Now, let’s keep in mind of something here. When Thomas Duncan first went to the ER in Dallas, he had a temperature of only six-tenths of a degree higher than nurse Vinson’s. His temperature, I know these numbers get hard to follow but, I mean, the point is that contradictory protocols or whatever you call ’em are all over the place. When Duncan first went to the ER his temperature was only sixth tenths of a degree higher than nurse Vinson’s. In other words, his temperature was not even one degree higher.
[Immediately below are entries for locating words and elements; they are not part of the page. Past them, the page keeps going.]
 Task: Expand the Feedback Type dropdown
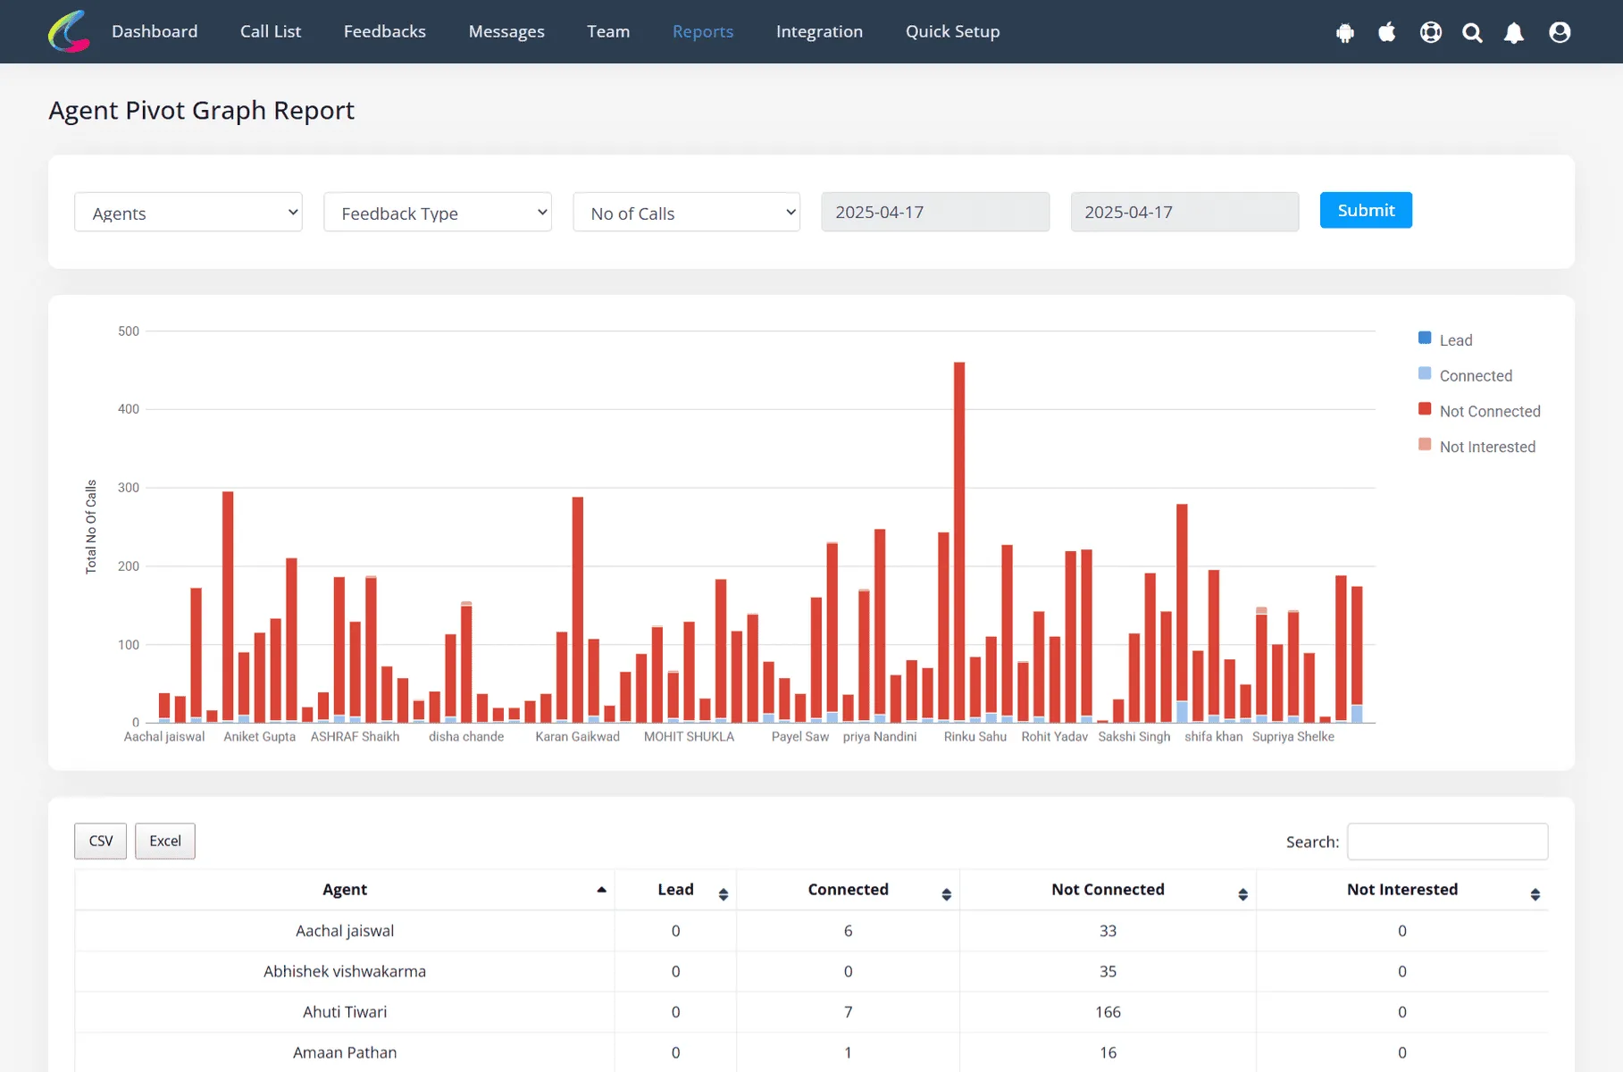[x=438, y=212]
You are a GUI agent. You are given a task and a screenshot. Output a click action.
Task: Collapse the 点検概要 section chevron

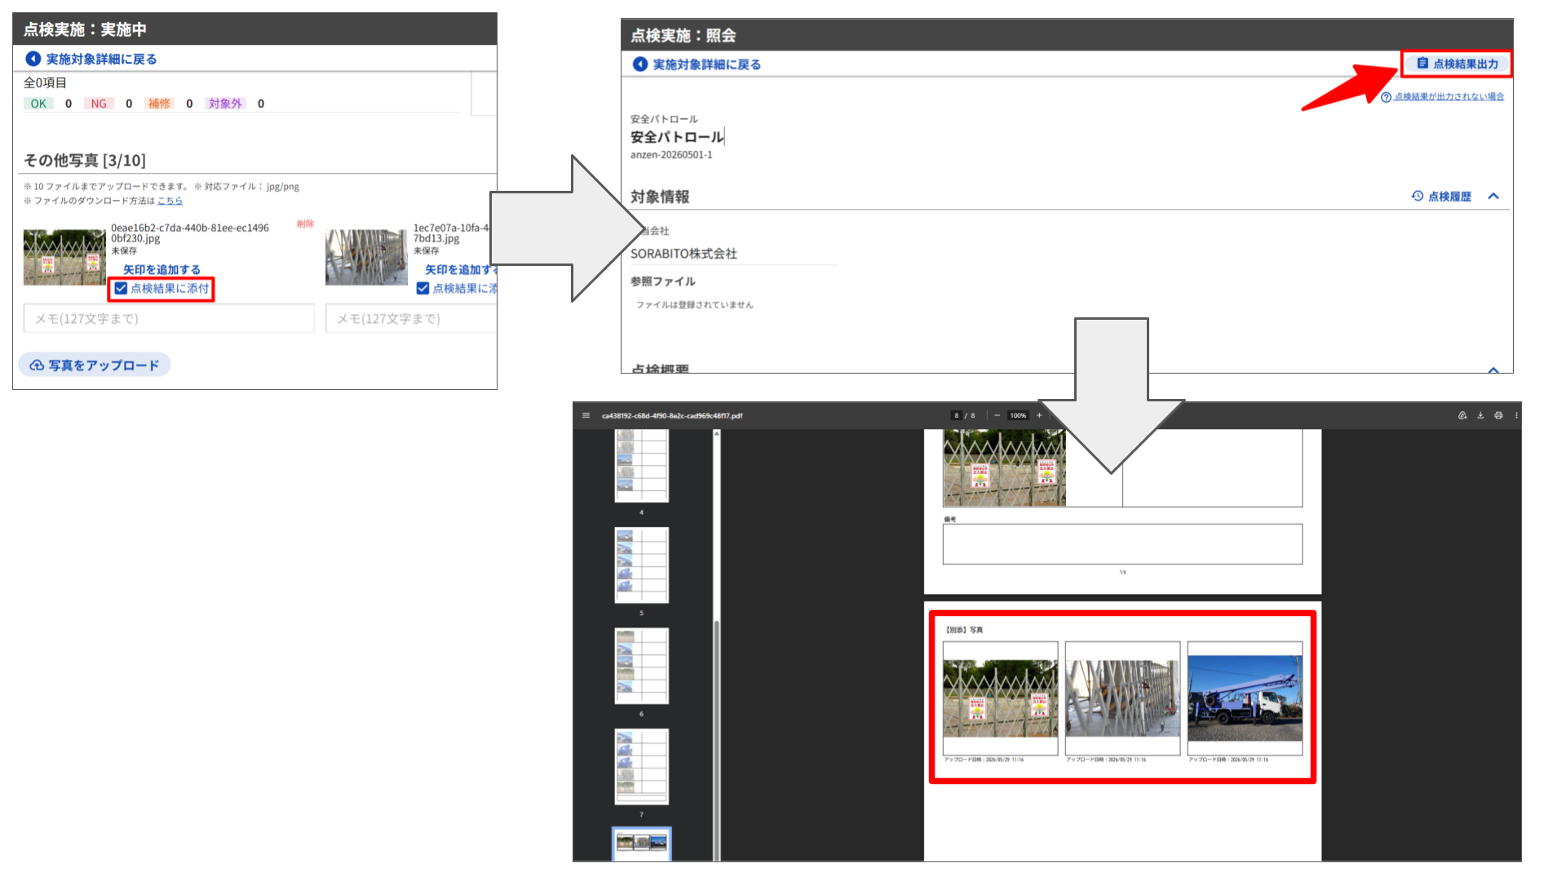pos(1493,370)
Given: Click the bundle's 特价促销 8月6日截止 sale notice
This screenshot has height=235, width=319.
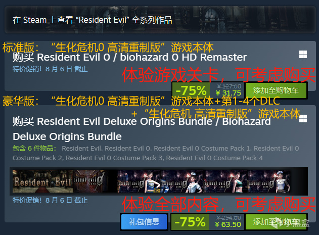Looking at the screenshot, I should 50,201.
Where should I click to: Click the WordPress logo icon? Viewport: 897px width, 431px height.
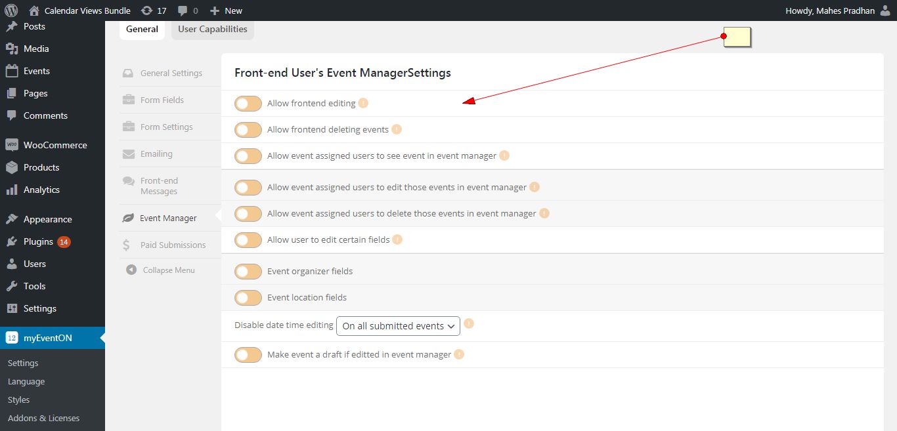click(x=11, y=10)
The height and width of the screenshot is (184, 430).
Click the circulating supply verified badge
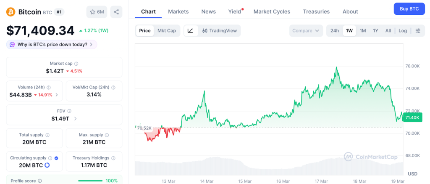pyautogui.click(x=56, y=158)
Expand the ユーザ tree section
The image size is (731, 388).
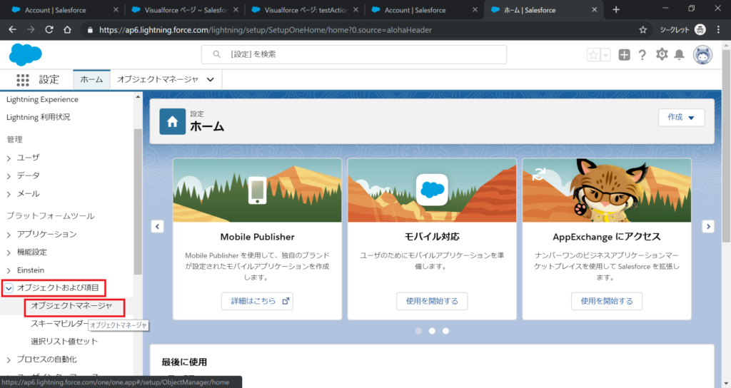pyautogui.click(x=9, y=157)
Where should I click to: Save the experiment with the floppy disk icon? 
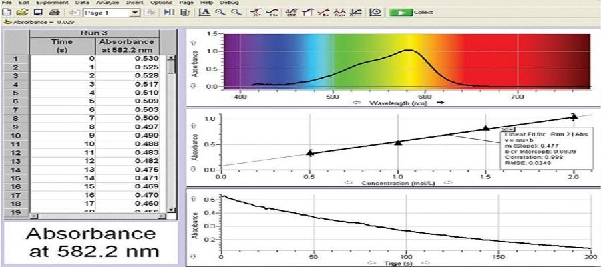(x=38, y=13)
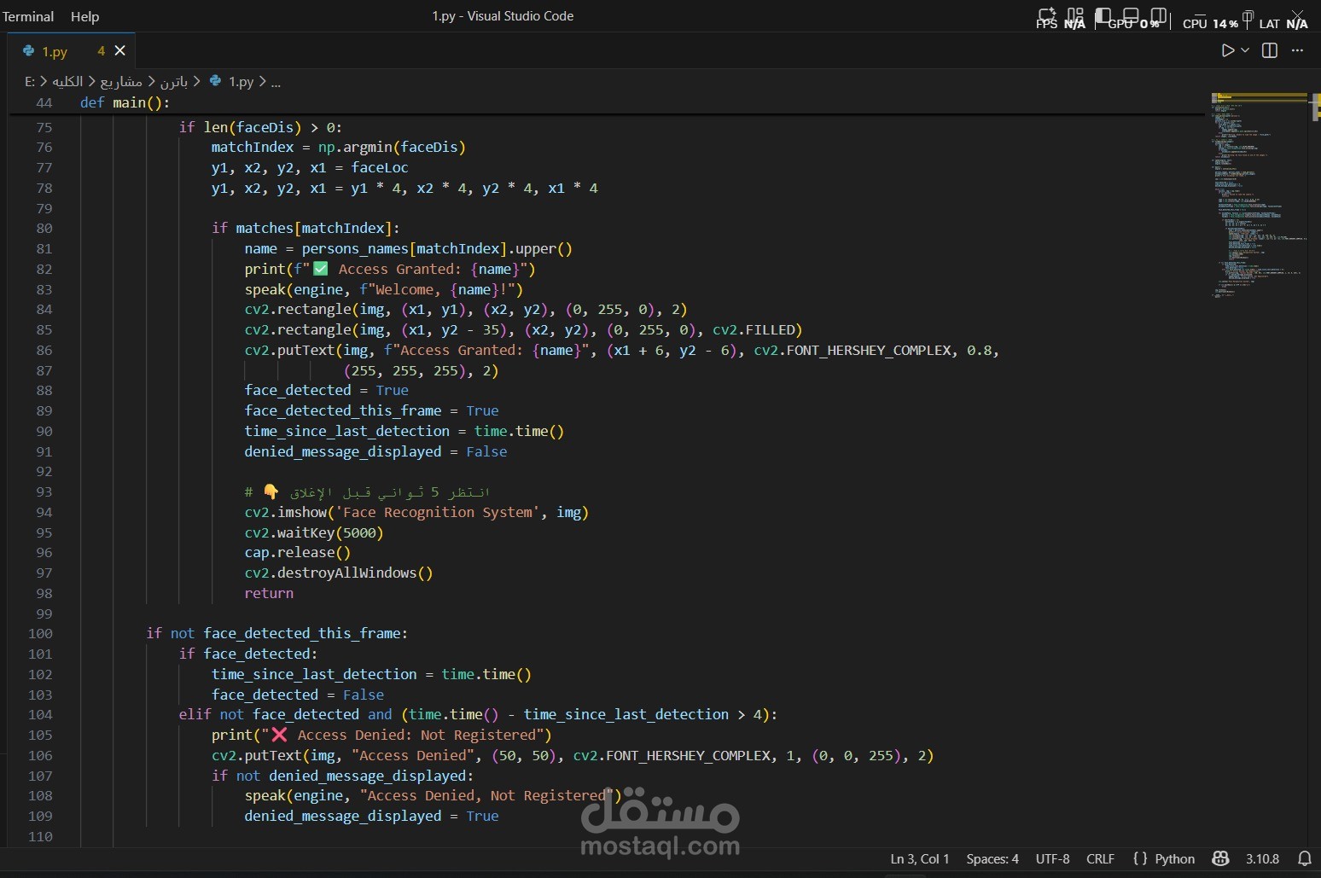Open more editor actions with the ellipsis icon
This screenshot has width=1321, height=878.
point(1298,50)
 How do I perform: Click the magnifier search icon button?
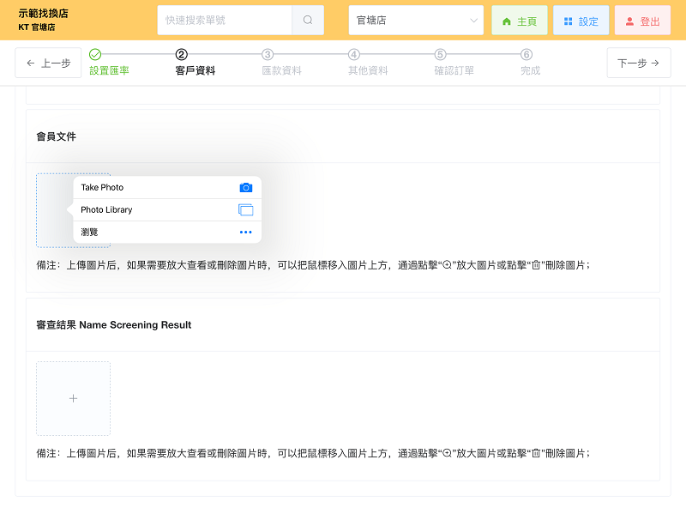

His temperature at the time was 100.1 degrees. Hers was 99.5 on the plane. And yet the fact that Duncan was not immediately recognized as having Ebola is now considered to be the crime of the century. Everybody, “How do they not know? A guy walks in, he says he’s from Liberia, got this fever, how could they not know?” Even though Duncan’s temperature didn’t reach the CDC’s 100.4 degree Ebola cutoff, either. That’s the point. The Ebola cutoff is 100.4. If you have that or more they won’t let you fly and they’re thinking you may have Ebola, given every other circumstance out there. But Duncan wasn’t showing 100.4 when he first showed up. He was showing 100.1.
In any case, John Roberts at Fox News is tweeting that the CDC is telling him that Nurse Vinson lied to them. It’s time now to dump on the nurse again. This is the second nurse that they’re dumping on, right? That they’re pulling the wheels out from under, they’re throwing overboard, if you will. John Roberts at Fox tweeting that the Centers for Disease Control is telling him that Nurse Vinson lied to them when she called to get permission to take the flight back to Dallas from Cleveland.
John Roberts says the CDC is claiming that Nurse Vinson did not tell them how sick she was, including the fact that she had been too ill to meet with her bridesmaids. Remember, she went back there to deal with wedding planning. So now it’s Ms. Vinson’s turn in the tank. I told you yesterday that somebody was gonna be scapegoated here. At some point they’re gonna have to scapegoat Frieden. (interruption) No, he called. The first story was she called to get permission. She wanted clarification. And I guess from that we can assume she was trying to do the right thing. Is that what you would think? She was trying to do the right thing, “Look, I’ve got a fever, is it okay for me to come back? I want to fly.”
“What’s your temperature?”
“My temperature is 99.5.”
“Ah, fine and dandy, you gotta be 100.4 for a problem, so sure, get on a plane.”
She did what they said, and now they’re telling us that she lied to them, that she was sicker than she let on.